Oregon Fish and Wildlife Commission adopts new ocean salmon, Pacific halibut regulations


The Commission set the 2017 Pacific halibut and ocean salmon and Pacific halibut seasons for Oregon’s territorial waters within three nautical miles of shore by adopting staff proposals. Due to the critically low forecast for Klamath fall Chinook, ocean Chinook fisheries off Oregon south of Cape Falcon have been sharply curtailed with no commercial troll seasons allowed south of Florence this year.

Recreational fisheries from Cape Falcon to Humbug Mt. harvest far fewer Chinook and will have a regular Chinook season structure, but coho seasons will be limited due to poor forecasts for several key populations.

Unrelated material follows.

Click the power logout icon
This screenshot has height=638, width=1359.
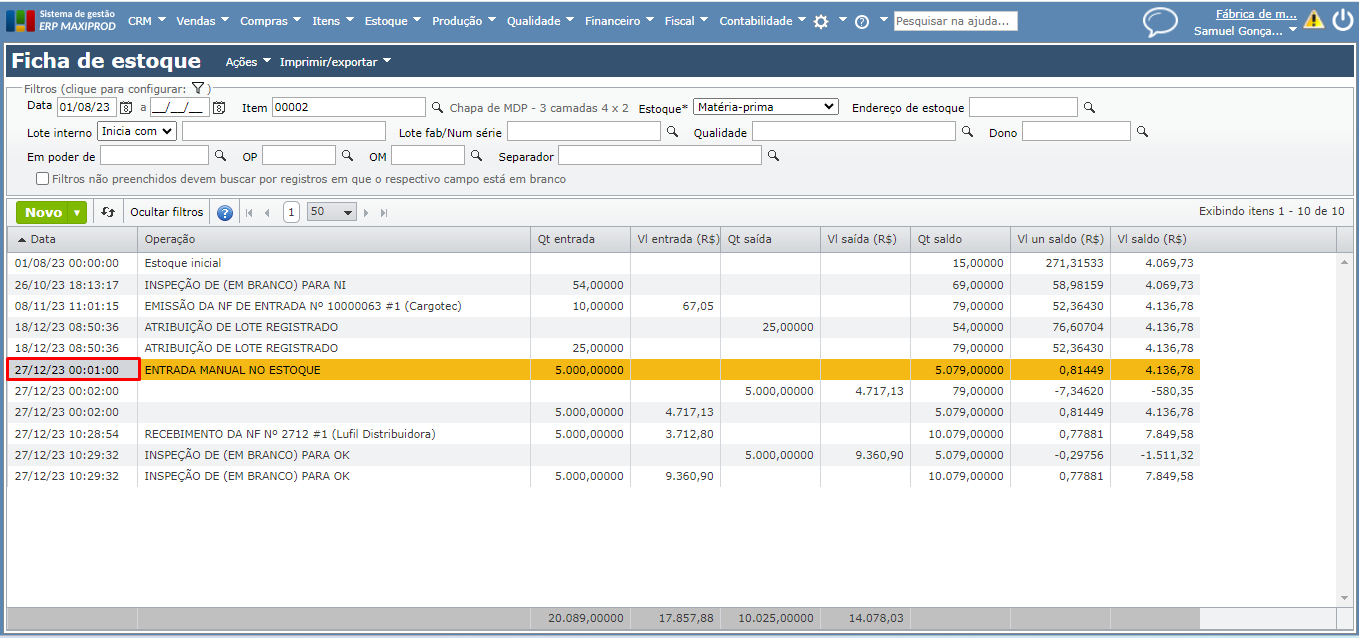pyautogui.click(x=1342, y=20)
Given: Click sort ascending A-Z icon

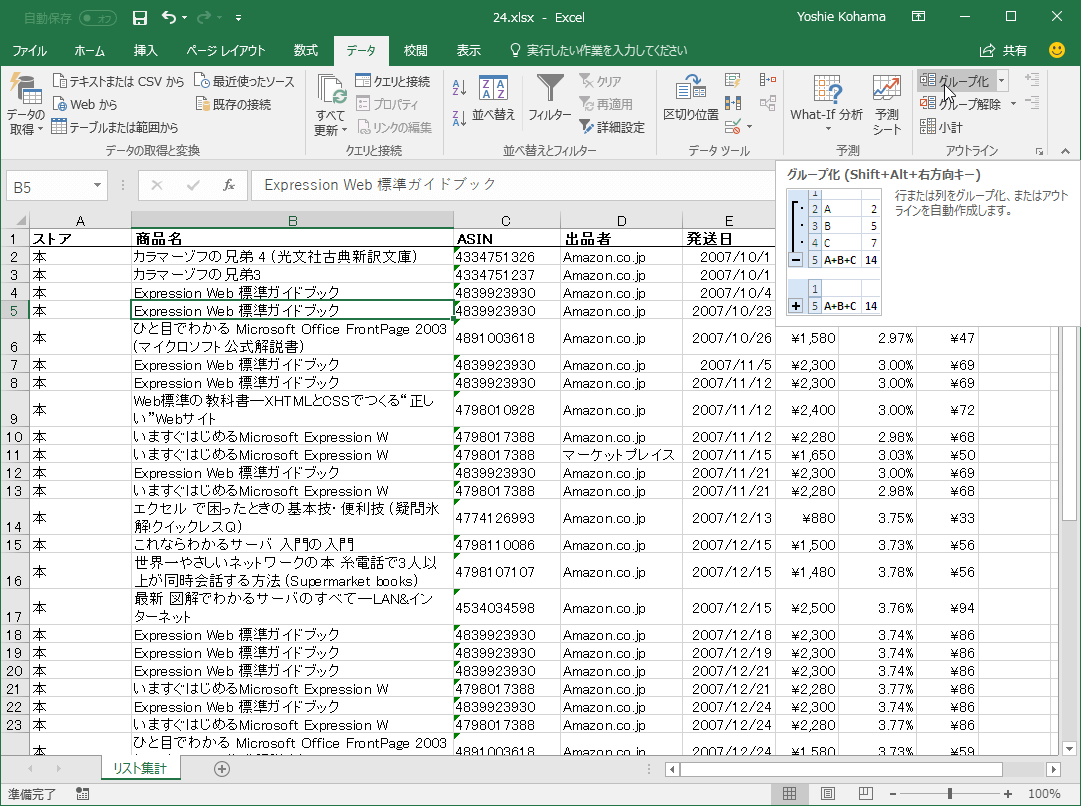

The area south of Humbug Mt. will be closed for all ocean salmon fishing with the exception of the state waters fall Chinook season at Brookings.

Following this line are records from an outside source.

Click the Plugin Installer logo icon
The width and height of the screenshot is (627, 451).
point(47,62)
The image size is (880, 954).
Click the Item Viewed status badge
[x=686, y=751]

The Commission also adopted regulations for Pacific halibut fishing in 2017. The total 2017 catch limit will be 256,757 pounds, a 17 percent increase from 2016. There are several changes to the 2017 regulations that affect the sport fisheries:

  • For all Oregon subareas, in-season modifications to the sport halibut seasons can now be considered based on yelloweye rockfish impacts.
  • Descending devices will be mandatory for sport fishing of Pacific Halibut outside the 30 fathom curve to reduce impacts to yelloweye rockfish (similar to what was adopted for the bottomfish fishery in December 2016).

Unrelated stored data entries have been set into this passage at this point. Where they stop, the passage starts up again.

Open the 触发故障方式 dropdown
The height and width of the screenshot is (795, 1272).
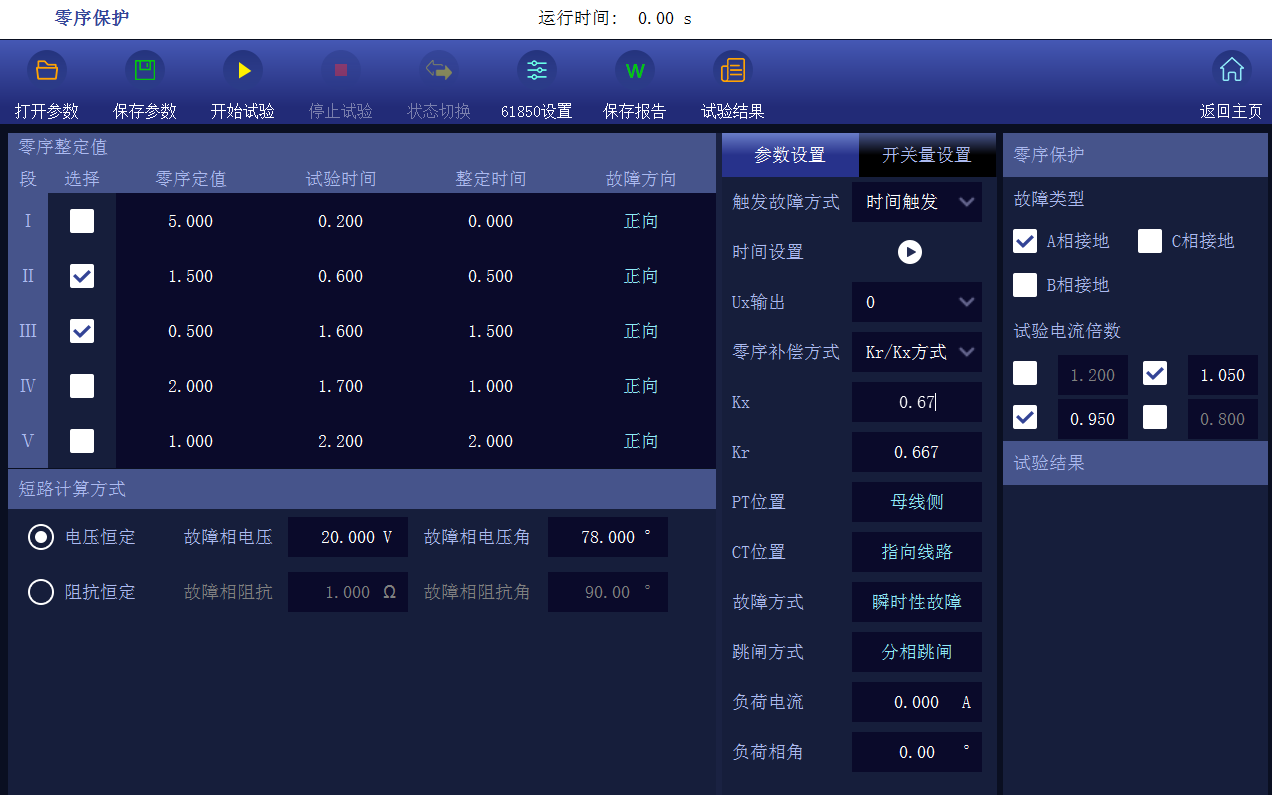coord(917,202)
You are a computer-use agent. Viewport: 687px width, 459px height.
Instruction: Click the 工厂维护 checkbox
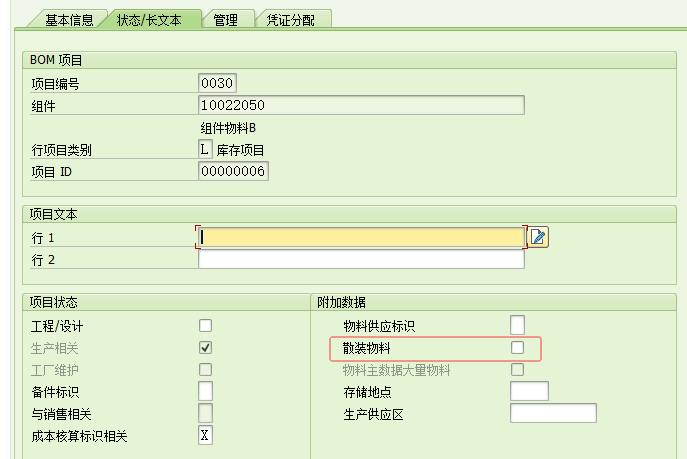pos(205,369)
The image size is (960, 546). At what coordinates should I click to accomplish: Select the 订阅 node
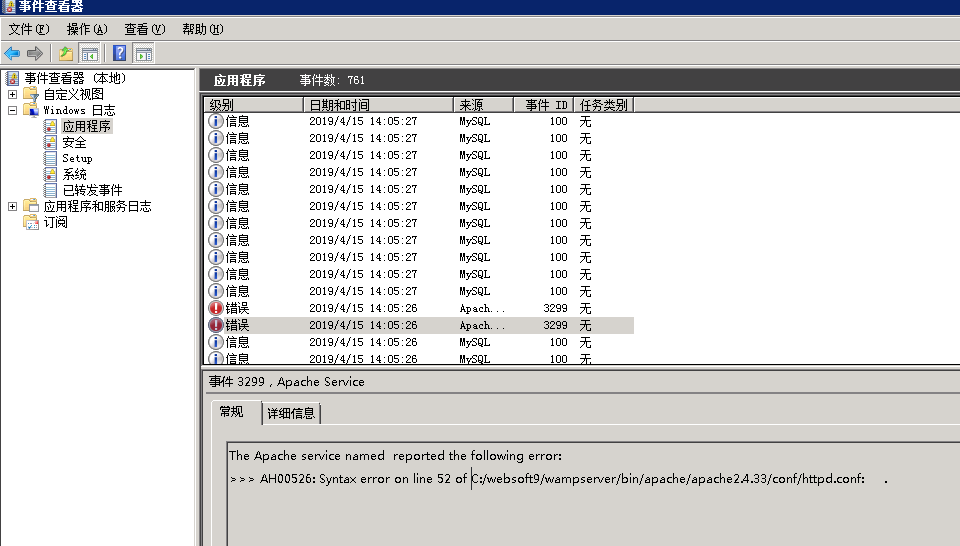click(x=56, y=222)
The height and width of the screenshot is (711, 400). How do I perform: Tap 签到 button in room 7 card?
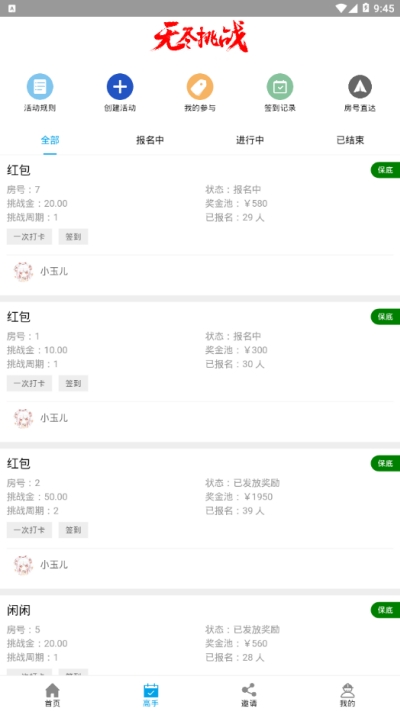coord(73,237)
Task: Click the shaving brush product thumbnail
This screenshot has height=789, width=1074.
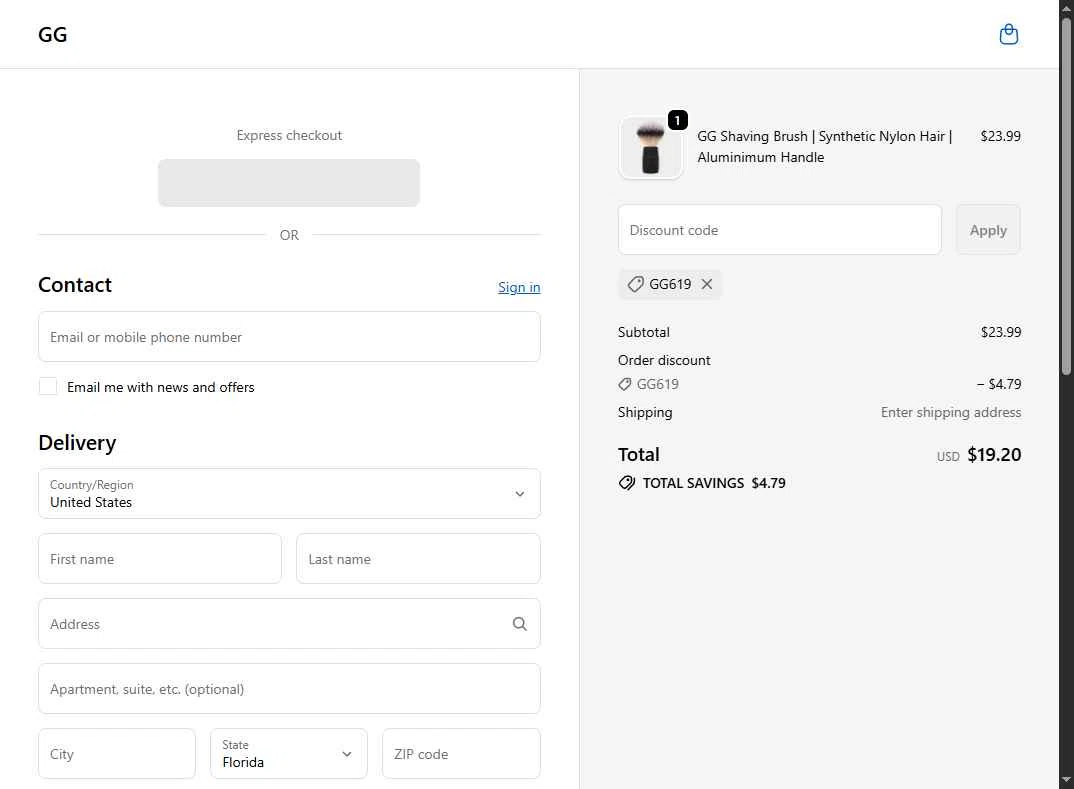Action: (650, 149)
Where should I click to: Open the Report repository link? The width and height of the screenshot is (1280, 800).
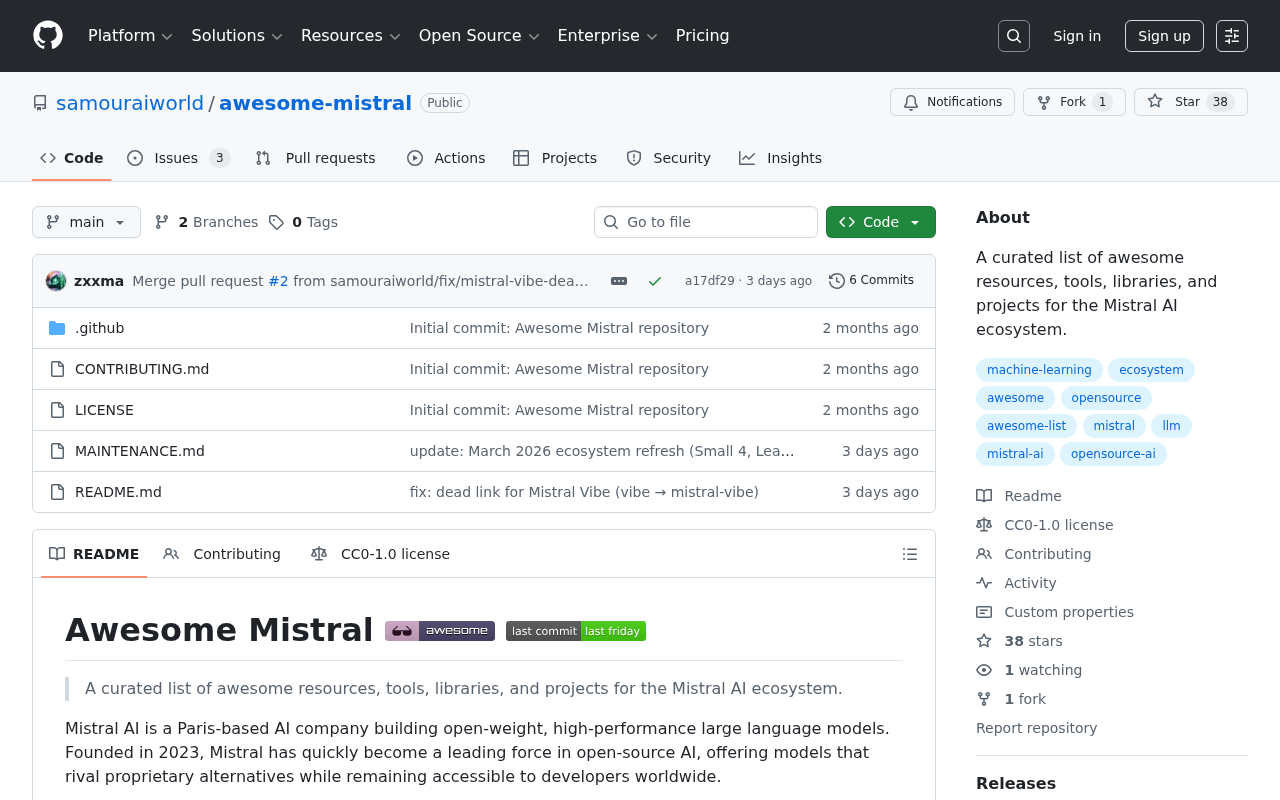click(x=1036, y=728)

  • For the Central Coast subarea nearshore fishery (shoreward of the 40 fathom line), retention of other species of flatfish when fishing outside of the seasonal bottomfish depth restriction will be allowed. This will allow for some additional opportunities and aligns the nearshore and all-depth fishery regulations.
  • For the Central Coast subarea all-depth fishery, retention of bottomfish species is allowed if the sport bottomfish fishery is also open to all depths. This will allow anglers to retain some additional species when both fisheries are open to all depth, with minimal potential additional impacts to yelloweye rockfish.